I’m so pleased to hear you liked the “cleaning out the closets” scene. Like so many scenes in “JASMINE,” this was not shot as originally intended. I had planned to shoot a lot more coverage, but couldn’t due to time constraints. In fact, I spent a great deal of time stocking the apartment with feminine accessories and other details that I was never able to get close-ups of. It was very upsetting at the time. Anyway, I ultimately decided to forego getting conventional coverage, shoot the scene with a single master instead, and hoped repeat viewing would allow the audience to pick up on some of the smaller details like the photograph separating Leonard and Grace, the tags on the clothes in the closet, and so forth. I was pleased with the result and, in particular, the discrepancy between the speed with which Grace is boxing up items and the speed with which Leonard is. Shie Rozow’s cue of the “JASMINE” theme really elevated it as well. Regarding the production design, I had taken a bunch of screenshots from other films during my preparation and shared them with Guy Livneh, Lindsay Robertson, and the art director, Suki Lui. So, we were all on the same page, but we were often at the mercy of what locations we could get with our limited budget. Because the story contained a fair amount of ambiguity, I always tried to encode information about the character and his past via the production design, costumes, and so forth.

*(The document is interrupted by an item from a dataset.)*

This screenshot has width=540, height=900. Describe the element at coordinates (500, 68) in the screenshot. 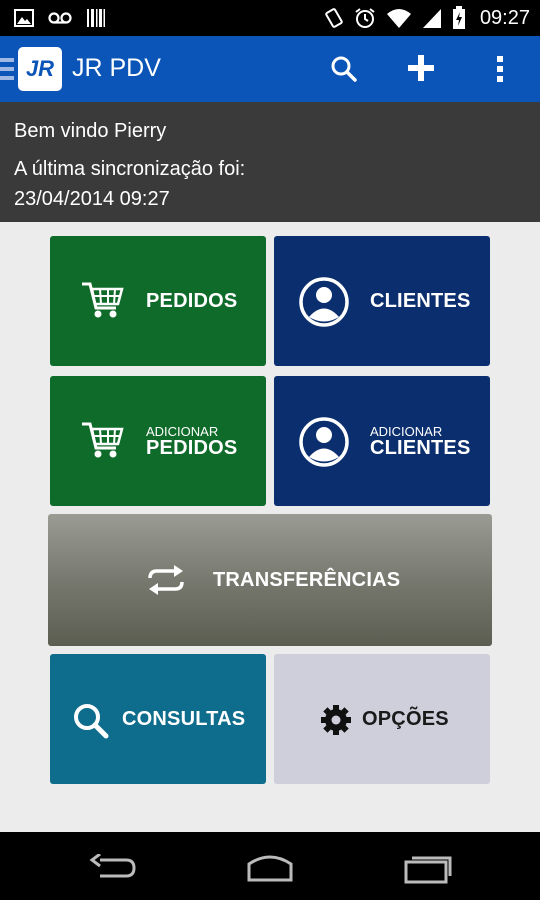

I see `overflow-menu-icon` at that location.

Can you tell us a little bit about your next project?

On the producing side, I’m co-producing Orson Welles’s final film, “The Other Side of the Wind,” with Filip Jan Rymsza (“Valley of the Gods”) and Frank Marshall (“Jason Bourne,” “Jurassic World,” “Sully”) and executive producing “Little Hard,” the directorial debut of Bel Powley (“The Diary of a Teenage Girl”). On the writing side, I just finished an adaptation of Neil White’s New York Times bestseller, “In the Sanctuary of Outcasts,” for producer Stratton Leopold (“Mission: Impossible III,” “The Wolfman,” “JASMINE”). “Exposure,” a thriller I wrote for producer James Su (“She’s Lost Control,” “JASMINE,” “The Other Side of the Wind”), is starting to heat up and I really hope to direct that. On the writing/producing/directing side, I’ve been chipping away for years on a thriller set in St. Louis, Missouri where I grew up. The story came to me in a dream back in 2010 and won’t leave me alone. Like “JASMINE,” I don’t think I have any choice but to make it. I’m looking forward to reuniting with members of my “JASMINE” team like Stratton, Guy, and Chris and to working with some new faces like Terry Groves and Len Kloosman at Maximfilms in Australia. It’s going to be great.